**WHAT YOU HAVE TO DO:** Copy out every line of the listing below word for word, leaving out the pictures.

**MATERIAL PROVIDED:**
####################

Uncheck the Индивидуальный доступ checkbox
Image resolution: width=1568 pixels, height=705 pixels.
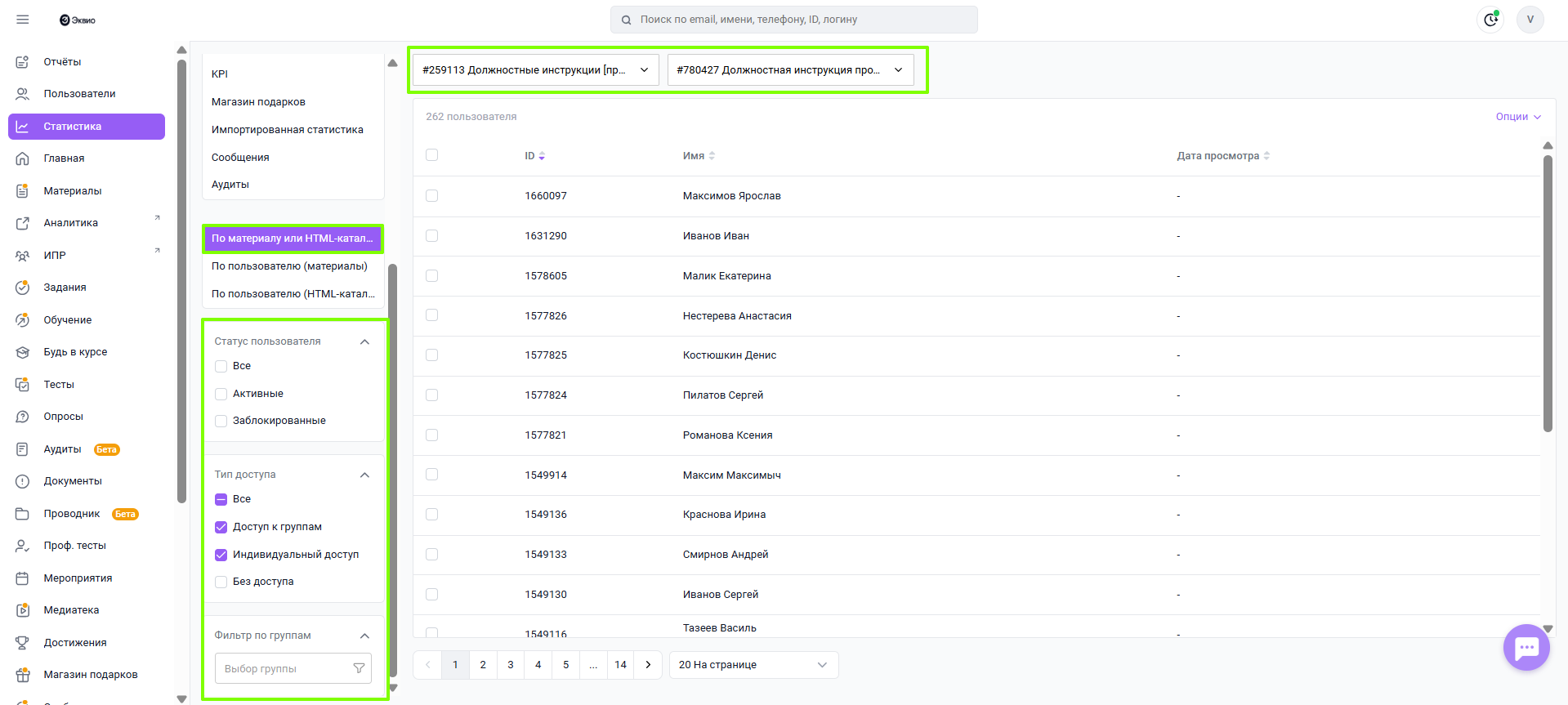tap(221, 555)
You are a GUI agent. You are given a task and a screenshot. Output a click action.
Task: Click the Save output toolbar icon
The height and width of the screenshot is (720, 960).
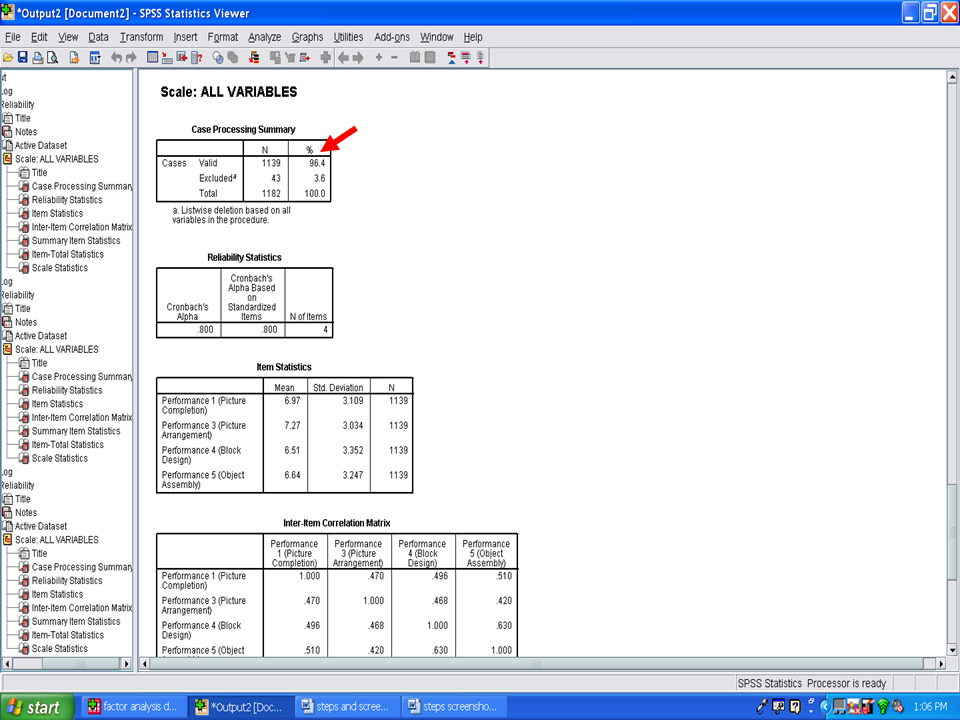click(x=22, y=58)
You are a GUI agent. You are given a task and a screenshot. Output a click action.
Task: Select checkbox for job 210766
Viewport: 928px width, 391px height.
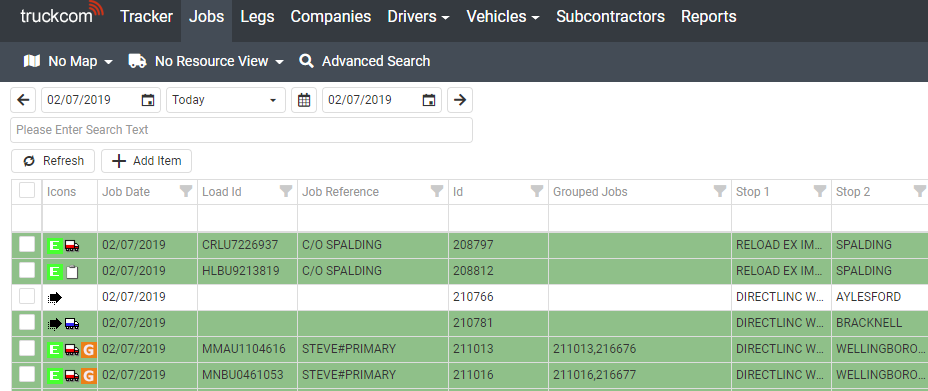tap(27, 296)
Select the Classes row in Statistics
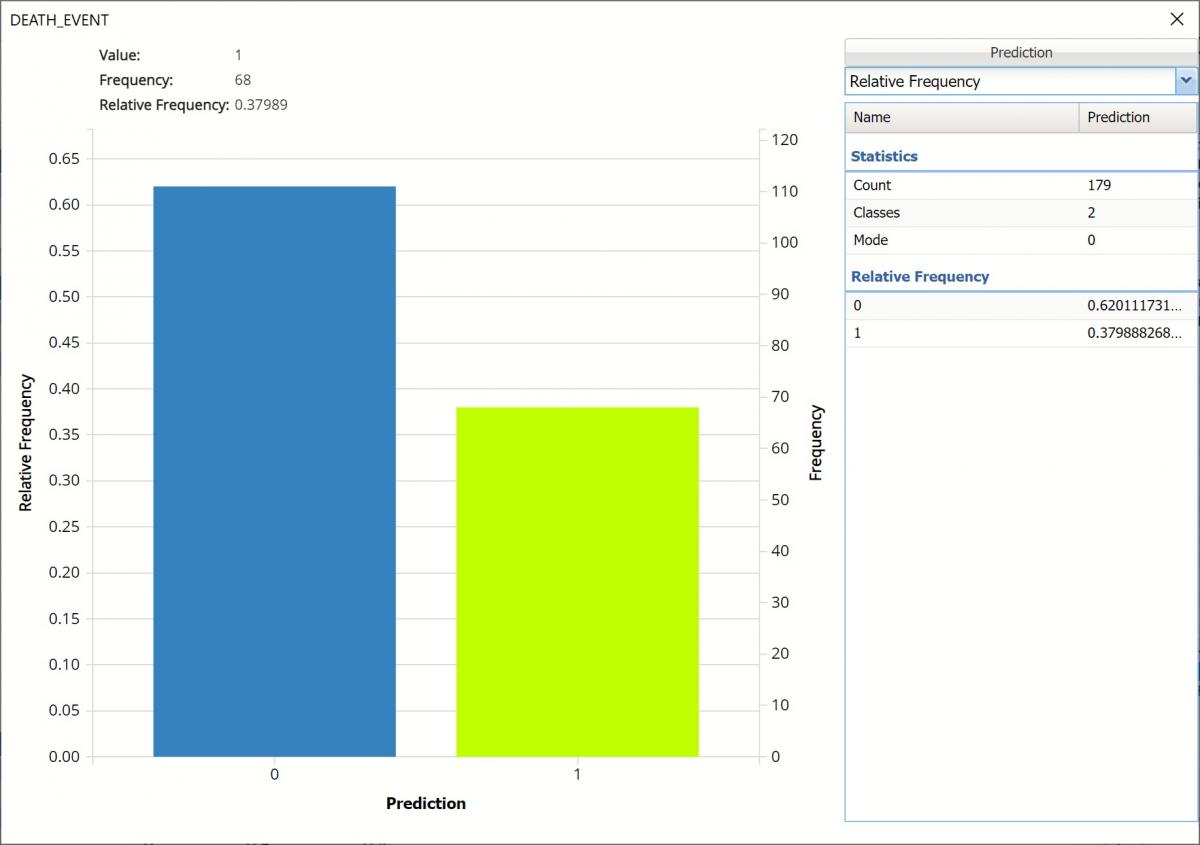 [x=876, y=212]
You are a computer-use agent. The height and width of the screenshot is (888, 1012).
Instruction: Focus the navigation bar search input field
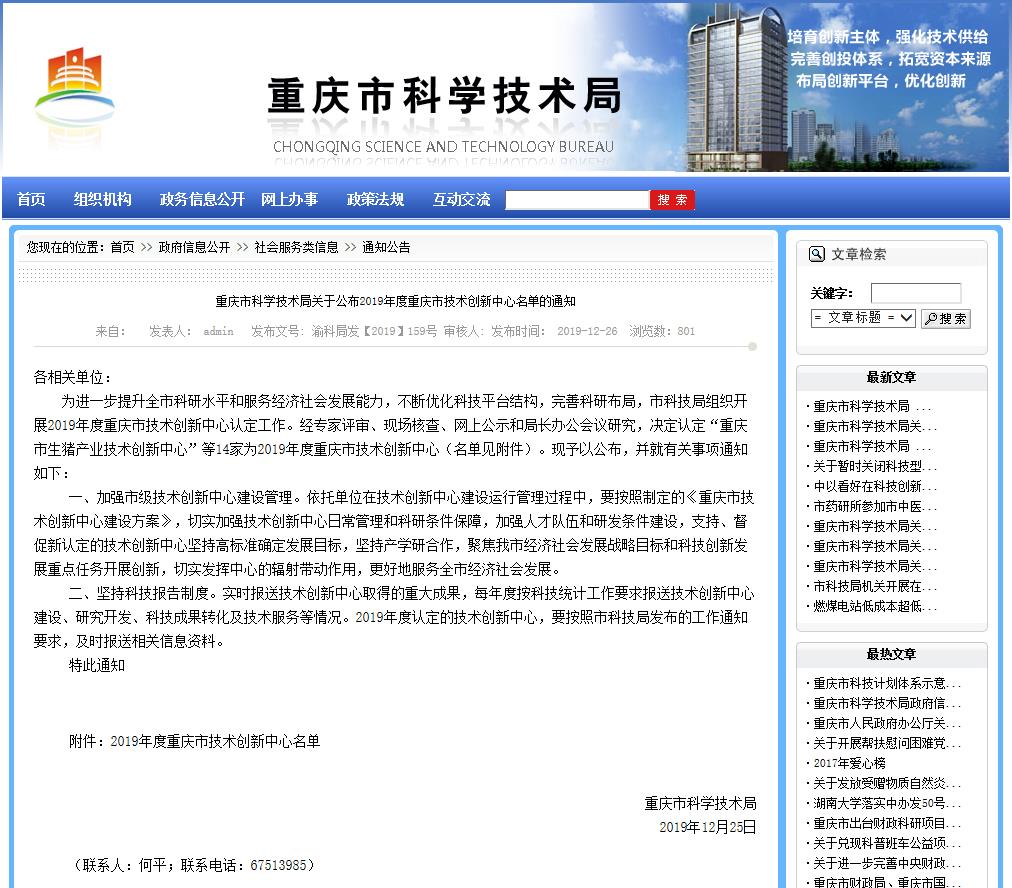pos(577,200)
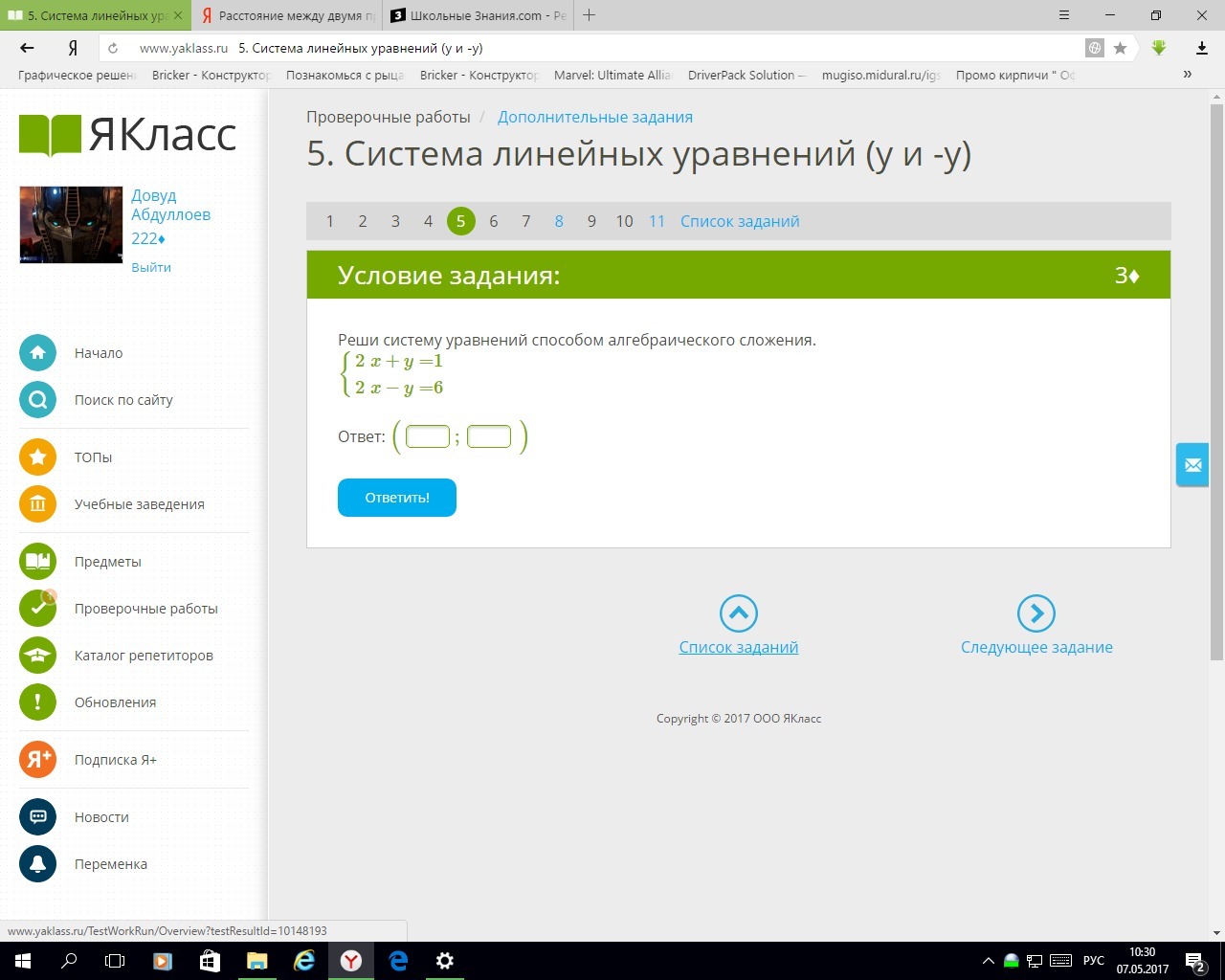The image size is (1225, 980).
Task: Click the blue envelope feedback icon
Action: tap(1192, 465)
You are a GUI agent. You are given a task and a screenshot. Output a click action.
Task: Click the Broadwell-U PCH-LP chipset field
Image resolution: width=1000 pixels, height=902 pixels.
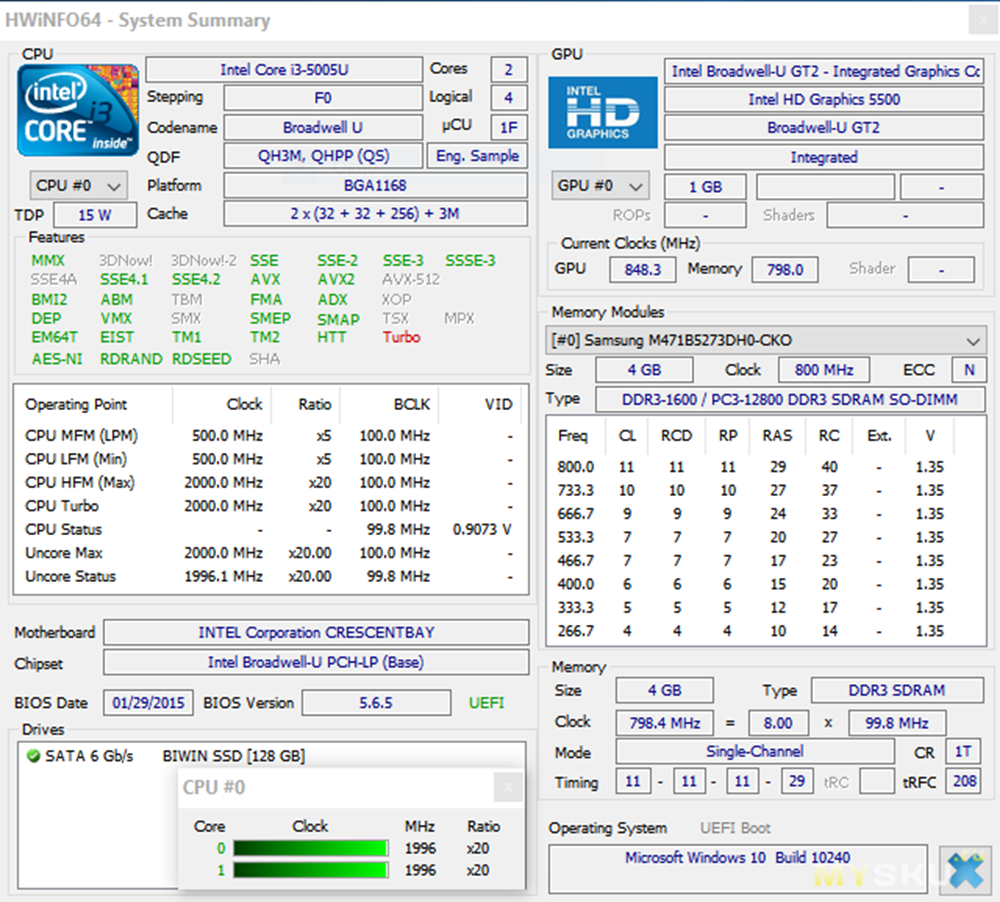coord(316,662)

####################

**THE RESULT:**
Uncheck the Индивидуальный доступ checkbox
Image resolution: width=1568 pixels, height=705 pixels.
tap(221, 555)
You are a GUI agent. You are given a task and a screenshot. Output a click action.
Task: Click the Save output toolbar icon
The height and width of the screenshot is (720, 960).
click(x=22, y=58)
You are a GUI agent. You are given a task and a screenshot. Output a click action.
Task: Select checkbox for job 210766
Viewport: 928px width, 391px height.
tap(27, 296)
Select the Classes row in Statistics
 [x=876, y=212]
You are a computer-use agent. The height and width of the screenshot is (888, 1012).
Instruction: Focus the navigation bar search input field
pos(577,200)
The image size is (1225, 980).
Task: Click the blue envelope feedback icon
Action: tap(1192, 465)
You are a GUI agent. You are given a task and a screenshot. Output a click action.
Task: Click the Broadwell-U PCH-LP chipset field
Image resolution: width=1000 pixels, height=902 pixels.
coord(316,662)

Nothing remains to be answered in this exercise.